Searchable abstracts of presentations at key conferences in endocrinology
Endocrine Abstracts (2008) 16 P27


Modulation of adrenocortical aldosterone and cortisol synthesis by in vitro oxidized low density lipoprotein

Steffi Kopprasch1, Ishrath Ansurudeen1, Juergen Graessler1, Stefan R Bornstein1 & Jens Pietzsch1,2

1Department of Internal Medicine 3, CG Carus Medical School, Dresden, Germany; 2Department of Radiopharmaceutical Biology, Institute of Radiopharmacy, Dresden-Rossendorf, Germany.

Objectives: Oxidative stress is of critical importance in the pathogenesis of endocrinopathies. Since cholesterol serves as a major source of steroid hormone synthesis we investigated the effect of hypochlorite-modified low density lipoprotein (LDL) on aldosterone and cortisol release from human adrenocortical NCI-H295R cells.

Methods: Native LDL obtained from healthy volunteers was oxidized to varying degrees by sodium hypochlorite. The resulting modified LDL was biochemically characterized by gas chromatography–mass spectrometry (GC–MS) analysis. Human NCI-H295R cells were cultured in DMEM/F12. Aldosterone release in supernatants was measured by RIA and cortisol secretion was determined by competitive luminometric assay.

Check your understanding:
(1) Answer from the abstract on oxidized LDL and adrenocortical hormones:
(a) Which agent was used to oxidize the native LDL?
(b) Which cell line was exposed to the modified LDL?
(c) How was cortisol secretion determined?
(2) Extend the abstract on oxidized LDL and adrenocortical hormones beyond its final Methods sentence.
The listing that follows has no connection to the abstract on oxidized LDL and adrenocortical hormones.

Dataset:
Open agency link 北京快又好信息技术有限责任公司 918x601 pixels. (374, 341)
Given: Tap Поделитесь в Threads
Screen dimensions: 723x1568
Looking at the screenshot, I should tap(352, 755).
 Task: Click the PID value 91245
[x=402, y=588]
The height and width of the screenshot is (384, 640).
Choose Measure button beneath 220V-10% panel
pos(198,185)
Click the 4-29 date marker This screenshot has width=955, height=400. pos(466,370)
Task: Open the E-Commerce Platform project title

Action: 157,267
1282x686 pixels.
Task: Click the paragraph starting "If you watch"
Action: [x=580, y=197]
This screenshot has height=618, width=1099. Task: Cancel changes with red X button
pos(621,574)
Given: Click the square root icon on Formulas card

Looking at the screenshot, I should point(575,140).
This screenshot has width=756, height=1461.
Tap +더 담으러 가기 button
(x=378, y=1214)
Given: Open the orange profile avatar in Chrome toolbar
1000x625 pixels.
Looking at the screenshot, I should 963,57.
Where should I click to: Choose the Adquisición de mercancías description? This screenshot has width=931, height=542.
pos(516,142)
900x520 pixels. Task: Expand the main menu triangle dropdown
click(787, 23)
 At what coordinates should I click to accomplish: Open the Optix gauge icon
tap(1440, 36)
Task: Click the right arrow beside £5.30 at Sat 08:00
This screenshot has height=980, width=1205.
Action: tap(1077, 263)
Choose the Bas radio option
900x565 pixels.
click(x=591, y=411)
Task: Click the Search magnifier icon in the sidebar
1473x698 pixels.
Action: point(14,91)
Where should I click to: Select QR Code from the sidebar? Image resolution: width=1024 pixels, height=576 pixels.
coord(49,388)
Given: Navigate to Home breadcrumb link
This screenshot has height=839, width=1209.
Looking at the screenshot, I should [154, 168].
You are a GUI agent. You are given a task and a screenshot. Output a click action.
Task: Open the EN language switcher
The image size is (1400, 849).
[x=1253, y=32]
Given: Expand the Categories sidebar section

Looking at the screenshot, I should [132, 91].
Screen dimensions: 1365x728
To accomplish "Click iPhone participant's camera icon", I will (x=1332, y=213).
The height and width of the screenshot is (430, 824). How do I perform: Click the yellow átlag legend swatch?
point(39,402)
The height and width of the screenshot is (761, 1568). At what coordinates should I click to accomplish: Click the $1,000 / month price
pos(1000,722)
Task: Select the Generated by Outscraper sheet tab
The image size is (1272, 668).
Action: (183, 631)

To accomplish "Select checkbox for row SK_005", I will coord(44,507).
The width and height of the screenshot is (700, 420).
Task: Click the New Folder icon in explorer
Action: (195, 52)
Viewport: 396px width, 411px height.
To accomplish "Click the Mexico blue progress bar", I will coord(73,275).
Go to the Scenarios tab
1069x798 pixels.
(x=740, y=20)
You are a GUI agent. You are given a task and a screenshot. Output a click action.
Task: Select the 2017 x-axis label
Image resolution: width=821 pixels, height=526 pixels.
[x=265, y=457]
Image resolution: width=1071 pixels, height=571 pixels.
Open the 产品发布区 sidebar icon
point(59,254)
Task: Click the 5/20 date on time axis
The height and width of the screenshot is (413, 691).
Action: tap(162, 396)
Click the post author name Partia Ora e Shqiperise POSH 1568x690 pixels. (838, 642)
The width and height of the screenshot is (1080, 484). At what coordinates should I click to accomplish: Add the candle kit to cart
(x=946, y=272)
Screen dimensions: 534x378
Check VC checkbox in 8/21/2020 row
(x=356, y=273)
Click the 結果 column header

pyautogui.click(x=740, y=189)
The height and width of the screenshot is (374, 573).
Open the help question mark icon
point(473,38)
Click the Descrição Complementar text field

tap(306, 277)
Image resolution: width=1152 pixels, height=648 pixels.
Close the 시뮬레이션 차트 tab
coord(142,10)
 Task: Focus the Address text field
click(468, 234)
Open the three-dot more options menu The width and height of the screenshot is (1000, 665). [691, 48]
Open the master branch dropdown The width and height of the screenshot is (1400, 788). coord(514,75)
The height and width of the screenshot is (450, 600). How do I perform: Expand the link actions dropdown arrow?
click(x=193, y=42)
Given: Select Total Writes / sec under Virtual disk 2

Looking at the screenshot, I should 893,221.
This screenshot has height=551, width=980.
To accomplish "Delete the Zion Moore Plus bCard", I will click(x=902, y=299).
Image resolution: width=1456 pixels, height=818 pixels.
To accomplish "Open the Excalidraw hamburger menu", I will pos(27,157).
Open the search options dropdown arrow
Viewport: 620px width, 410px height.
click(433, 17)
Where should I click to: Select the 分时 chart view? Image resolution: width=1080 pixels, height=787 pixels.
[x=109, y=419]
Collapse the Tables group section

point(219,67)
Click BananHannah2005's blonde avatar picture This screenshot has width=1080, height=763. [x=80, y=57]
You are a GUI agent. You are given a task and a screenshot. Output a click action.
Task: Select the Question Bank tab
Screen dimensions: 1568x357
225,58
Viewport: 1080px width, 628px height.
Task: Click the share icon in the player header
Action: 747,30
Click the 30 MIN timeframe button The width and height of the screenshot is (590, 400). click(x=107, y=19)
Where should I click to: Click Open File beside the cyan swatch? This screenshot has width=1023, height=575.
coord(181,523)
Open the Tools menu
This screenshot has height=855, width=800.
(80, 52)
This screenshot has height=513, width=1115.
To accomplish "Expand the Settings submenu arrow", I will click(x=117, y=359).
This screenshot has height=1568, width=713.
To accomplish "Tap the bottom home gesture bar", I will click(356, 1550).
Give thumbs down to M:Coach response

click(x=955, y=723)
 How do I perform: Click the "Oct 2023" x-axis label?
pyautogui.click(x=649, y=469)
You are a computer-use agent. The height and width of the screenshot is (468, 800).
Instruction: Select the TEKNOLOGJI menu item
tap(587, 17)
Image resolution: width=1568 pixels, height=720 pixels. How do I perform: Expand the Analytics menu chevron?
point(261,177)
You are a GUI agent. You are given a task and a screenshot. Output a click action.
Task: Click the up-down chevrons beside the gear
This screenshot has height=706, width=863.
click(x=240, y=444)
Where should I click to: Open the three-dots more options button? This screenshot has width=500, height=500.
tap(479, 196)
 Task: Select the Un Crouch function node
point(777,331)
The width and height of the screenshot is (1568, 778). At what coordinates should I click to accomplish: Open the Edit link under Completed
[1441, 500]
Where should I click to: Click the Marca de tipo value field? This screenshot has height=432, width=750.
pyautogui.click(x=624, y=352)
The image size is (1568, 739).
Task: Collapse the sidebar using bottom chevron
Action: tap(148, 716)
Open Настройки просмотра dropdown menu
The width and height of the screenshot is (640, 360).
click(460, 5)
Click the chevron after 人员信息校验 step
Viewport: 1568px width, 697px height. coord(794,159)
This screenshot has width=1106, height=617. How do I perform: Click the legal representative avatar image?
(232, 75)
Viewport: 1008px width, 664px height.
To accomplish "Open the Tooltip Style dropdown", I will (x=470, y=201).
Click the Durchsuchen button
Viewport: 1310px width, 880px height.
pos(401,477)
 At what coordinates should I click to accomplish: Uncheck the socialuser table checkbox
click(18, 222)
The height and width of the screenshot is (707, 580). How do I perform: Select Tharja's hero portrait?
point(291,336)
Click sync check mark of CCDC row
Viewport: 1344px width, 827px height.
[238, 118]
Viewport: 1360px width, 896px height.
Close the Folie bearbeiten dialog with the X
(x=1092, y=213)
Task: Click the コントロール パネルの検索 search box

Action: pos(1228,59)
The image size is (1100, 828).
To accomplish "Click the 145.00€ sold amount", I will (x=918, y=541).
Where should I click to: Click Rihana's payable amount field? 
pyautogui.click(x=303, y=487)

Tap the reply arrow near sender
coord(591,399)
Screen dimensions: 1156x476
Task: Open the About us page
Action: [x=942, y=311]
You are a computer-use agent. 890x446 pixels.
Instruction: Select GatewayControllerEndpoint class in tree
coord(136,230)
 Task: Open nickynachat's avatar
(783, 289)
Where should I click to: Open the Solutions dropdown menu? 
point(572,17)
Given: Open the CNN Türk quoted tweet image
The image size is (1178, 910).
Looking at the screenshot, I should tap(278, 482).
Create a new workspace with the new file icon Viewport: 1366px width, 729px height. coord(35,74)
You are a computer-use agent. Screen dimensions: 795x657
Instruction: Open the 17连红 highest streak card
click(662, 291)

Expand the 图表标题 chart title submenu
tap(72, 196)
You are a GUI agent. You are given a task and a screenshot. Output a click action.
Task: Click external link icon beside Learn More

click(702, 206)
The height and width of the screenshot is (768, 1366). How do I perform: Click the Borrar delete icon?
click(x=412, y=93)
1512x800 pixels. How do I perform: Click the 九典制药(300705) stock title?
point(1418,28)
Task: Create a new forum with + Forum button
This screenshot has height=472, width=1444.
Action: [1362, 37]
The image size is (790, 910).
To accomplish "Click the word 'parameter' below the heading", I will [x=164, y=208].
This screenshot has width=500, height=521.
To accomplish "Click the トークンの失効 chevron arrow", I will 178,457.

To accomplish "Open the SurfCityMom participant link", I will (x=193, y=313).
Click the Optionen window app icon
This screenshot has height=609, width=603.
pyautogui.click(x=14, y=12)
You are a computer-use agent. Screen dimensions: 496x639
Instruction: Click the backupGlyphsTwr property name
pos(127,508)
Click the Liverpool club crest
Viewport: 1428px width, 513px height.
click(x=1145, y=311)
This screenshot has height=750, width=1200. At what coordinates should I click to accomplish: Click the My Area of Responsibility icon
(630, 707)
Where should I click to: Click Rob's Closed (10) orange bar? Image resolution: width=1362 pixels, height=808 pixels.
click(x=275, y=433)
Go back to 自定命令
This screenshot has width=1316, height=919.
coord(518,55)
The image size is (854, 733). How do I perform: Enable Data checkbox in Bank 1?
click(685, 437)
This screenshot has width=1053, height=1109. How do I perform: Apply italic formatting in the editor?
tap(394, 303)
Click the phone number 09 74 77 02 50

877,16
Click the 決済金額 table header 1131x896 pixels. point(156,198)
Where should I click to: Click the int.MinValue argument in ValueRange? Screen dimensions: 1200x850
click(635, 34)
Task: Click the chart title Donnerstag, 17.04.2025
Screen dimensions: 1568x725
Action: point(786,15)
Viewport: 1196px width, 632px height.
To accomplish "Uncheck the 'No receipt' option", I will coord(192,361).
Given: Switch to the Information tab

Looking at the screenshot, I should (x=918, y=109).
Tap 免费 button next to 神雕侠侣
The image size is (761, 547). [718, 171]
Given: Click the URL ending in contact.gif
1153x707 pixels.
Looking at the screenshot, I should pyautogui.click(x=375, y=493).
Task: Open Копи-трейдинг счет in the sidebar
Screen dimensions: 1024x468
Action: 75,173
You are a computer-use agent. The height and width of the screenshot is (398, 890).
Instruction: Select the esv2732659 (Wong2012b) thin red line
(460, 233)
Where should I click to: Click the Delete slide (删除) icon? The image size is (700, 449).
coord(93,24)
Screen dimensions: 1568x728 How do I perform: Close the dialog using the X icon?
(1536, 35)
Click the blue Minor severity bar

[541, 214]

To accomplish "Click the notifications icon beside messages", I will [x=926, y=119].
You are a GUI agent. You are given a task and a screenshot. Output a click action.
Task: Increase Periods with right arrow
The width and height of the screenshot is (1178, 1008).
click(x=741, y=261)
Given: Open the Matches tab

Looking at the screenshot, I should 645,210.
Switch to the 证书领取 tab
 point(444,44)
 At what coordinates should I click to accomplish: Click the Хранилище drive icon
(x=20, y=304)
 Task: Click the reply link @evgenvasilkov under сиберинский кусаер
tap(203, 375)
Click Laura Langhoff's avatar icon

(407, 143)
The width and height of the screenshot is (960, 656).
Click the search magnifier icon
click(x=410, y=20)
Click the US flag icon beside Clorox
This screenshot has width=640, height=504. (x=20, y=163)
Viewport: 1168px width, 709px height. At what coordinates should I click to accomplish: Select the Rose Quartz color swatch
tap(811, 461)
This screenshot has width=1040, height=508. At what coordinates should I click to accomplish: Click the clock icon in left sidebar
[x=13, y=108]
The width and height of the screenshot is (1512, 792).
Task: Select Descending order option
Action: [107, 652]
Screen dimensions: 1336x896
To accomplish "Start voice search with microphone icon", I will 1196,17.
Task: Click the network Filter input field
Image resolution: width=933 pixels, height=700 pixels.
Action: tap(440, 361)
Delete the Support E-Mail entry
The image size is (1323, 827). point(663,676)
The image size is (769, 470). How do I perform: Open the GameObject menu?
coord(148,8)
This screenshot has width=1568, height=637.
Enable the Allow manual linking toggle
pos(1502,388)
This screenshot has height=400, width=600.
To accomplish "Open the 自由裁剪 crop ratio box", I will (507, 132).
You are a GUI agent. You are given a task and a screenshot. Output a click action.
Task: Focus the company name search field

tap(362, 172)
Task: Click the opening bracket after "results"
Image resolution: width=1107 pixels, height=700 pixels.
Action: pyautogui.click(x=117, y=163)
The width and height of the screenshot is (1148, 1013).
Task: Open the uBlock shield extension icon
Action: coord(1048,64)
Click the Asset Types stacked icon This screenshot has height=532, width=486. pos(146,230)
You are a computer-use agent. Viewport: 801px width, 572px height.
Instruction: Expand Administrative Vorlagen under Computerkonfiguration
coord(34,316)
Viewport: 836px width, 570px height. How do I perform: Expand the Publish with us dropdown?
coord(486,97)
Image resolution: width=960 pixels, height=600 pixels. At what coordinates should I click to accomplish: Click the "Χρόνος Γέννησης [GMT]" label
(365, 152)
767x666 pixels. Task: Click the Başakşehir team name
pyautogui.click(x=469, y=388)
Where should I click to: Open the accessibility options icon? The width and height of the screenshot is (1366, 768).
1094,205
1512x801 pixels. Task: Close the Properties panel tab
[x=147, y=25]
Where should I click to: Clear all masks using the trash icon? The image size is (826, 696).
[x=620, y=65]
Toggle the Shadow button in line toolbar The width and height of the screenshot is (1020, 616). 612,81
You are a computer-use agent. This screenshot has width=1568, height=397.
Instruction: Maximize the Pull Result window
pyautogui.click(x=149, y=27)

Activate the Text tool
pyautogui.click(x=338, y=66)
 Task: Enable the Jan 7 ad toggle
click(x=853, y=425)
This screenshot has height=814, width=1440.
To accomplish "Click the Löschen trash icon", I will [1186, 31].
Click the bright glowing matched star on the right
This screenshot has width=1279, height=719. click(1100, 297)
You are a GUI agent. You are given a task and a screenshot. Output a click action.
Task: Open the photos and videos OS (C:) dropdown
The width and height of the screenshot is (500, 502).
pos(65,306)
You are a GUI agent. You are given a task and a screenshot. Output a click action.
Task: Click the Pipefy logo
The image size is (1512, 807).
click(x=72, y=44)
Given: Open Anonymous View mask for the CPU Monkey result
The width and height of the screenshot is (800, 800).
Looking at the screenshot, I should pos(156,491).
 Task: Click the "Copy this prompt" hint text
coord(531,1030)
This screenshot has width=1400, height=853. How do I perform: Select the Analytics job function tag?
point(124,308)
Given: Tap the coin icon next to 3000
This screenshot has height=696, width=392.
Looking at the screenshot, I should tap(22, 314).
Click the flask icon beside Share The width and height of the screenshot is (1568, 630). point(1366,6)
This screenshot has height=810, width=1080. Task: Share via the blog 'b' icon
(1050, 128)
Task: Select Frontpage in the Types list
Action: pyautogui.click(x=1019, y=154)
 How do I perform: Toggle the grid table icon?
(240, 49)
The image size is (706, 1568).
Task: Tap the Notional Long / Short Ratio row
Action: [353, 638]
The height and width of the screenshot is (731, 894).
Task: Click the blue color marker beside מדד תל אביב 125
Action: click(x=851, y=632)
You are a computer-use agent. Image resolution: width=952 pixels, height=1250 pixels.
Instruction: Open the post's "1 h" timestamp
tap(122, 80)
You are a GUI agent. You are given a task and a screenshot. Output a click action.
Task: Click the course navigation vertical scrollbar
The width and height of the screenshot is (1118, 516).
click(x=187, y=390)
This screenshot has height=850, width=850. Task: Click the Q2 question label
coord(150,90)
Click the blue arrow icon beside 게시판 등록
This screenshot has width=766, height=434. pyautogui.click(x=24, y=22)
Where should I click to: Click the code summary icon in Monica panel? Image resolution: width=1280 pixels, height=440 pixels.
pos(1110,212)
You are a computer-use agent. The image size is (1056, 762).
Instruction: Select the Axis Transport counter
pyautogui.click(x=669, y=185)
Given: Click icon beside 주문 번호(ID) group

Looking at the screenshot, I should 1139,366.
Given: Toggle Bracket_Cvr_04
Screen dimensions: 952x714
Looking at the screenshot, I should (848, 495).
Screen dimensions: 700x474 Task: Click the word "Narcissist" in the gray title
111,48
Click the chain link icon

Solved problems:
(1)
(a) Sodium hypochlorite.
(b) Human adrenocortical NCI-H295R cells.
(c) By competitive luminometric assay.

(2)
Results: Incubation of LDL with sodium hypochlorite resulted in increasing concentrations of the apolipoprotein B-100 oxidation markers HAVA, HACA, and 3-chlorotyrosine in dependence on the degree of oxidation. Incubation of adrenocortical cells with 10–100 μg/ml native or oxidized LDL for 24 h stimulated hormone release dose-dependently up to 3-fold. Subsequent stimulation of NCI-H295R cells with the physiological stimulus angiotensin II induced an additional hormone secretion up to 2.9-fold in LDL-pretreated samples. Compared to native LDL, oxidized LDL induced a smaller stimulation of hormone secretion that decreased with increasing degree of oxidation.

Conclusion: Oxidation of LDL may contribute to endocrine dysfunction by decreasing adrenocortical aldosterone and cortisol release.